Dataset items:

= Beginning of Section =

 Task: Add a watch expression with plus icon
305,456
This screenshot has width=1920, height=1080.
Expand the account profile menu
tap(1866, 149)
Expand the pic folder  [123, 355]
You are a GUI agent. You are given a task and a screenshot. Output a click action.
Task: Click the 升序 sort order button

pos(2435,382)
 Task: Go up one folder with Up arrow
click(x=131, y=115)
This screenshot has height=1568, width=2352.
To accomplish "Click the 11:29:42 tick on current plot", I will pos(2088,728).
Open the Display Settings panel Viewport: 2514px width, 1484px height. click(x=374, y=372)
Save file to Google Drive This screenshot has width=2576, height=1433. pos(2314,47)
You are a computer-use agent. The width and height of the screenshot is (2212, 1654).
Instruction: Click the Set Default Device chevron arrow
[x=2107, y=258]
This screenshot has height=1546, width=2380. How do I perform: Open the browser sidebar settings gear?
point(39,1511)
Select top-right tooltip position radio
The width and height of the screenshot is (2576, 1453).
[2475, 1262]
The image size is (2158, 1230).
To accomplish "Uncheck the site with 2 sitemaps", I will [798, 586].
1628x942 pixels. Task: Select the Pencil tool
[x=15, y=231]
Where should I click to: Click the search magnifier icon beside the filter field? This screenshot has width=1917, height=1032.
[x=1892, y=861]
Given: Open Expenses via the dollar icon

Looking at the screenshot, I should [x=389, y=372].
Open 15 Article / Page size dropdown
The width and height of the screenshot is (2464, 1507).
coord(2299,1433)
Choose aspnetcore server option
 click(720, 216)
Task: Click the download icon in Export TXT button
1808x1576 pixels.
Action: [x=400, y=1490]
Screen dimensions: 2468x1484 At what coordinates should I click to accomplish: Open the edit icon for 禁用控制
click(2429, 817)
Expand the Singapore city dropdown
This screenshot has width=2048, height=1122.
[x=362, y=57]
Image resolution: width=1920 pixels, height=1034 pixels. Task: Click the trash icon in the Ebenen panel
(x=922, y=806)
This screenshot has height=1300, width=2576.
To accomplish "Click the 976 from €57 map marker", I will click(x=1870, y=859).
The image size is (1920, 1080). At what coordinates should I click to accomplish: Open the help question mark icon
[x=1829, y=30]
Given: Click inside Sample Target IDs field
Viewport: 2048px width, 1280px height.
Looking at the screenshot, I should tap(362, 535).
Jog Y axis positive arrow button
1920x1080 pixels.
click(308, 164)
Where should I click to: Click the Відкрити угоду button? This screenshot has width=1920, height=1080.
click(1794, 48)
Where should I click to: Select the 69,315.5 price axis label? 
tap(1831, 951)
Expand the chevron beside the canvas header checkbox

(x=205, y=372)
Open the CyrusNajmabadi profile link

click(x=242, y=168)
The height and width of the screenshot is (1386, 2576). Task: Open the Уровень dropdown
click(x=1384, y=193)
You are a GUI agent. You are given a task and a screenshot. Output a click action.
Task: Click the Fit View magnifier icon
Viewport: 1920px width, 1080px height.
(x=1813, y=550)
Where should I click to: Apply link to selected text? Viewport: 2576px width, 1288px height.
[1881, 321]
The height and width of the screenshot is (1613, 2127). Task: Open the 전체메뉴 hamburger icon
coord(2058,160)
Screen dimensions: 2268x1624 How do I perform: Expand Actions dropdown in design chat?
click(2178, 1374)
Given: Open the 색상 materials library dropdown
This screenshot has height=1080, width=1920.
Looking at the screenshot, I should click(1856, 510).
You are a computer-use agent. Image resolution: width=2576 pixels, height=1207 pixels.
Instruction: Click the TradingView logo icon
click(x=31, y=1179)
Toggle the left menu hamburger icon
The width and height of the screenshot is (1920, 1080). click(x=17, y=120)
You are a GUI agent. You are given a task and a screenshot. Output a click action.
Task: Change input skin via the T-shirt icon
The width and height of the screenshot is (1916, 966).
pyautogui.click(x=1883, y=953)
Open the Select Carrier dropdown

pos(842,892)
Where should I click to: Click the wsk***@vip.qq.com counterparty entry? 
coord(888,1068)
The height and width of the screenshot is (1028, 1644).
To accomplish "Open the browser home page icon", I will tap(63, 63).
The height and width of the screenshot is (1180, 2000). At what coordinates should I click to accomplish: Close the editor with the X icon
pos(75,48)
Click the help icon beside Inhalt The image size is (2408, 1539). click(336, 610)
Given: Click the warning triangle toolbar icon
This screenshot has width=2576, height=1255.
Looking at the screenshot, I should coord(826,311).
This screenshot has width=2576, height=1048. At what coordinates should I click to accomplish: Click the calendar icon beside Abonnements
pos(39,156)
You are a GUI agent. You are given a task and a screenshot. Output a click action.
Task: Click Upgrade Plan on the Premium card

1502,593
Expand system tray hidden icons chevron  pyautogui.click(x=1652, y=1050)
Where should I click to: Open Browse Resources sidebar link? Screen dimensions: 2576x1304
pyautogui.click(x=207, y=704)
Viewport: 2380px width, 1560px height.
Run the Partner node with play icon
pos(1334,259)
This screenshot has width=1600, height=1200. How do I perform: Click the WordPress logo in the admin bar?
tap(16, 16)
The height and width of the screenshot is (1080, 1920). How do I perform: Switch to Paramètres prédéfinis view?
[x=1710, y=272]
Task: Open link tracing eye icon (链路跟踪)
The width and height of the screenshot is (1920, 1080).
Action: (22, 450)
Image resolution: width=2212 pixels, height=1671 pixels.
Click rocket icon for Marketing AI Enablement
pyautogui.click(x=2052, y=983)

= End of Section =

• _Task to complete_: Search the records for the string "computer" and, wherever a line contains it, please copy that line.

• _Output for this exercise_:
You are a computer-use agent. The width and height of the screenshot is (2212, 1654).
You are a computer-use agent. Image resolution: width=2576 pixels, height=1207 pixels.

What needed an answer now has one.